出典抜粋
第88回アカデミー賞作品賞候補の8作品スゴイのはココ!<前編>
第88回アカデミー賞
去る1月14日(現地時間)、世界中が注目する1年間の映画の締めくくりともいえる第88回アカデミー賞のノミネーションが発表されました。2年連続で俳優部門に白人しかノミネートされなかったことが話題になったりと波乱含みの今年のアカデミー賞ですが、作品賞にノミネートされた作品は1,800円払って観ても損のない品質保証映画ばかりであることは間違いありません。ただ、多くは日本ではまだ劇場公開されていない映画のため、作品賞にノミネートされた作品のいったいどこが優れているのかを先取りでご紹介いたします。(編集部:下村麻美)
ものすごい緊張感!これぞスピルバーグ映画の真骨頂!『ブリッジ・オブ・スパイ』
テレビドラマでは失敗が続くスティーヴン・スピルバーグ監督ですが、やっぱりスピルバーグ監督はすばらしい映画監督だと、いまさらながらしみじみと実感する作品。冷戦時代、ソ連のスパイ容疑が掛けられた人物と、周囲に大バッシングされながらもその人物を弁護する弁護士のスリリングでありながらハートウォーミングでもあるという脚本と演出が絶妙なバランス。

課題一覧
#1 アカデミー賞の記事のうち、「テレビドラマでは失敗が続くス」から「脚本と演出が絶妙なバランス。」までを一字も変えずに書き写すこと。
#2 アカデミー賞の記事によると、第88回アカデミー賞のノミネーションが発表されたのは何月何日(現地時間)か。
#3 アカデミー賞の記事の最後の文に続けて、その先を書き進めること。

表示情報
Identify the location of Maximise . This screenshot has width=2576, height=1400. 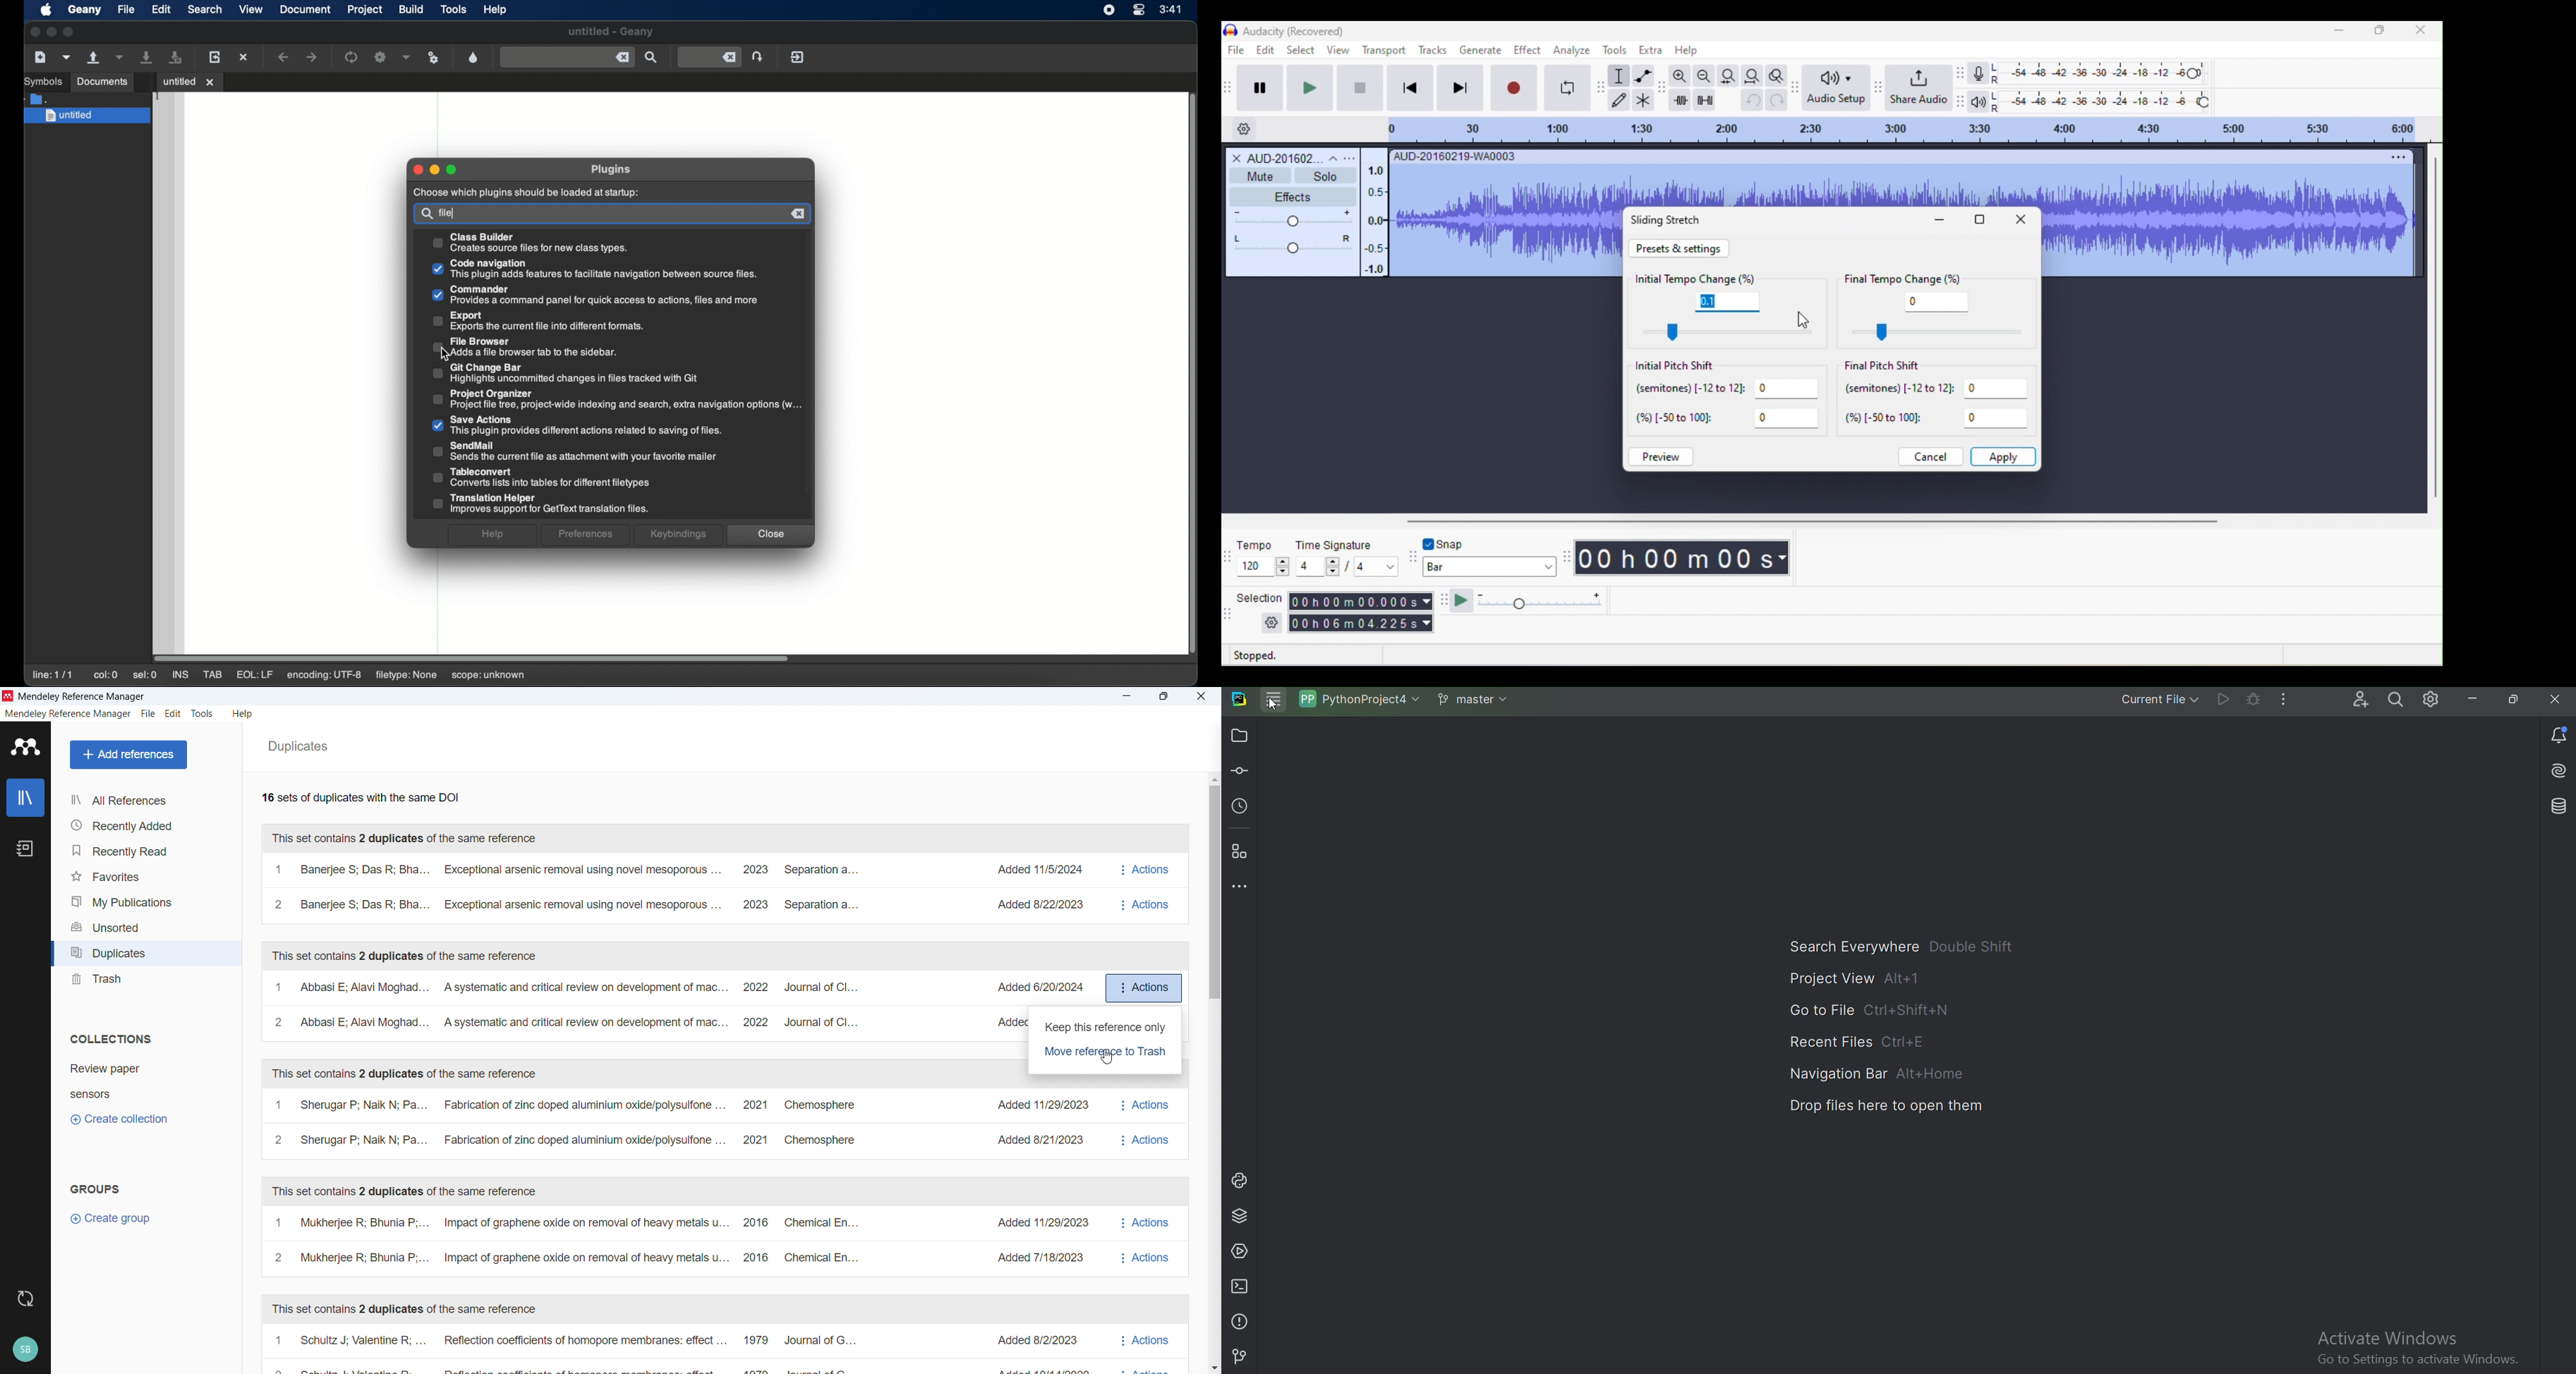
(1163, 697).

課題の結果
#1
テレビドラマでは失敗が続くスティーヴン・スピルバーグ監督ですが、やっぱりスピルバーグ監督はすばらしい映画監督だと、いまさらながらしみじみと実感する作品。冷戦時代、ソ連のスパイ容疑が掛けられた人物と、周囲に大バッシングされながらもその人物を弁護する弁護士のスリリングでありながらハートウォーミングでもあるという脚本と演出が絶妙なバランス。

#2 1月14日(現地時間)。

#3
スゴイのはココ!
やっぱりスピルバーグ監督は映画がスゴイ →往年のスピルバーグ映画のお約束でもある一難去ってまた一難という映画的シチュエーションが時を忘れさせる卓越した演出で「巨匠の技」を見せつける。
コーエン兄弟の脚本→人物の言葉や間が絶妙。シリアスな内容であるにもかかわらず、ちょいちょい挟まるシニカルな笑いがなんともいえないバランス。何気ない二人のおじさんの会話だけでも十分見せ込む名脚本。
トム・ハンクスがいいのは当たり前!もう一人のおじさんに注目→ソ連のスパイ容疑がかけられたアベル役のマーク・ライランスの、すっとぼけたようなそれでいて強固な意志を表現する演技は敵国のスパイというスタンスでありながらもこの人物のキャラクターを見事なほどに愛すべき人物に作り上げています。
『ブリッジ・オブ・スパイ』 監督: スティーヴン・スピルバーグ 脚本: マット・シャルマン / イーサン・コーエン / ジョエル・コーエン 配給:20世紀FOX映画 上映時間:2時間22分 日本公開:2016年1月8日 第88回アカデミー賞6部門ノミネート:作品賞、助演男優賞、脚本賞、美術賞、録音賞、作曲賞
究極の活劇!感覚で観る映画の最高峰『マッドマックス 怒りのデス・ロード』
『マッドマックス』をこの世に送り出したジョージ・ミラー監督自身が1作目からは36年の時を経てこのネオ『マッドマックス』を創造し自作を軽々と乗り越えてしまったことに、ただただ尊敬。しかもすでに御年70歳! 感覚で映画を観ることを100%楽しめる真のエンターテインメント。戦う女がこんなにカッコいいのは『ターミネーター』の サラ・コナー以来と断言していい。
スゴイのはココ!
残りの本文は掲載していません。